● **Work instruction**:
Filter the listing below and copy out every line in which the string "背景并等待" appears.

● **Information supplied**:
************

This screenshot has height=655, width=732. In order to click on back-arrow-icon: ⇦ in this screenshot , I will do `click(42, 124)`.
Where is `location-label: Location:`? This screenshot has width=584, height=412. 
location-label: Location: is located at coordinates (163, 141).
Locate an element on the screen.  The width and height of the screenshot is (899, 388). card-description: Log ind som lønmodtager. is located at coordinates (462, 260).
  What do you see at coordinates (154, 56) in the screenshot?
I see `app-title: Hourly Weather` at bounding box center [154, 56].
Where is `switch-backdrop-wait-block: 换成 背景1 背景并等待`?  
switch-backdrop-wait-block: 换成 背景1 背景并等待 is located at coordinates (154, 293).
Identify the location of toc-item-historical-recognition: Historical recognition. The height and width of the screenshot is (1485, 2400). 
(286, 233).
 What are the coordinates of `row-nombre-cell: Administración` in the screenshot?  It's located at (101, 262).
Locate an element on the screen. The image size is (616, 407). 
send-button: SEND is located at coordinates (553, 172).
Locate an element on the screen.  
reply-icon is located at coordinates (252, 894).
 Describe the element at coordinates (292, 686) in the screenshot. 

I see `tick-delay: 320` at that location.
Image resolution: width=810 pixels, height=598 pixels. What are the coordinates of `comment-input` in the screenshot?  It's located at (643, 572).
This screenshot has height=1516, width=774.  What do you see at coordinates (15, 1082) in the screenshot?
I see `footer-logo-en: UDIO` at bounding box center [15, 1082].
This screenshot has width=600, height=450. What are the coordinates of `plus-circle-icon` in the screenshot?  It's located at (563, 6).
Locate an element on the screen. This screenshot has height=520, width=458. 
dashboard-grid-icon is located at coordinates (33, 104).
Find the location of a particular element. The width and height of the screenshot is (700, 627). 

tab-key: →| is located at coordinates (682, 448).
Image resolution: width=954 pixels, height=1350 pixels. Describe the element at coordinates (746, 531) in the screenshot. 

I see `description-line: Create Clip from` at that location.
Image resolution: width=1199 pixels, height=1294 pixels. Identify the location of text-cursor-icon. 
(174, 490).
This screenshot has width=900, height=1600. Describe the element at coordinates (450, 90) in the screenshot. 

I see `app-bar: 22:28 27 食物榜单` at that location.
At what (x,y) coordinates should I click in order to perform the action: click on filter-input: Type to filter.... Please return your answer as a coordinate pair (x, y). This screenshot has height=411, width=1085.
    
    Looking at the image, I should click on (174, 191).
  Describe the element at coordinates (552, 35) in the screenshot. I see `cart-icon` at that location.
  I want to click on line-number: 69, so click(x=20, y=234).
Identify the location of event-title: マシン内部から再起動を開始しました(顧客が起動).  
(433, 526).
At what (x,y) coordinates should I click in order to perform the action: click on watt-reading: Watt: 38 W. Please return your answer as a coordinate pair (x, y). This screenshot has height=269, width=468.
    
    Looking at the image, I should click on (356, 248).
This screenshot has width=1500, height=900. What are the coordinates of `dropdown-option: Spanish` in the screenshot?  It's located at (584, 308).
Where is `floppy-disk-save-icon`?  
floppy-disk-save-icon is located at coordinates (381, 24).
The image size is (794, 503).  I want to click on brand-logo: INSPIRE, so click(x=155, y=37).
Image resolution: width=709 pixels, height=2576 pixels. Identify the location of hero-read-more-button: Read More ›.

************

● **Answer section**:
Where is `switch-backdrop-wait-block: 换成 背景1 背景并等待`?  
switch-backdrop-wait-block: 换成 背景1 背景并等待 is located at coordinates (154, 293).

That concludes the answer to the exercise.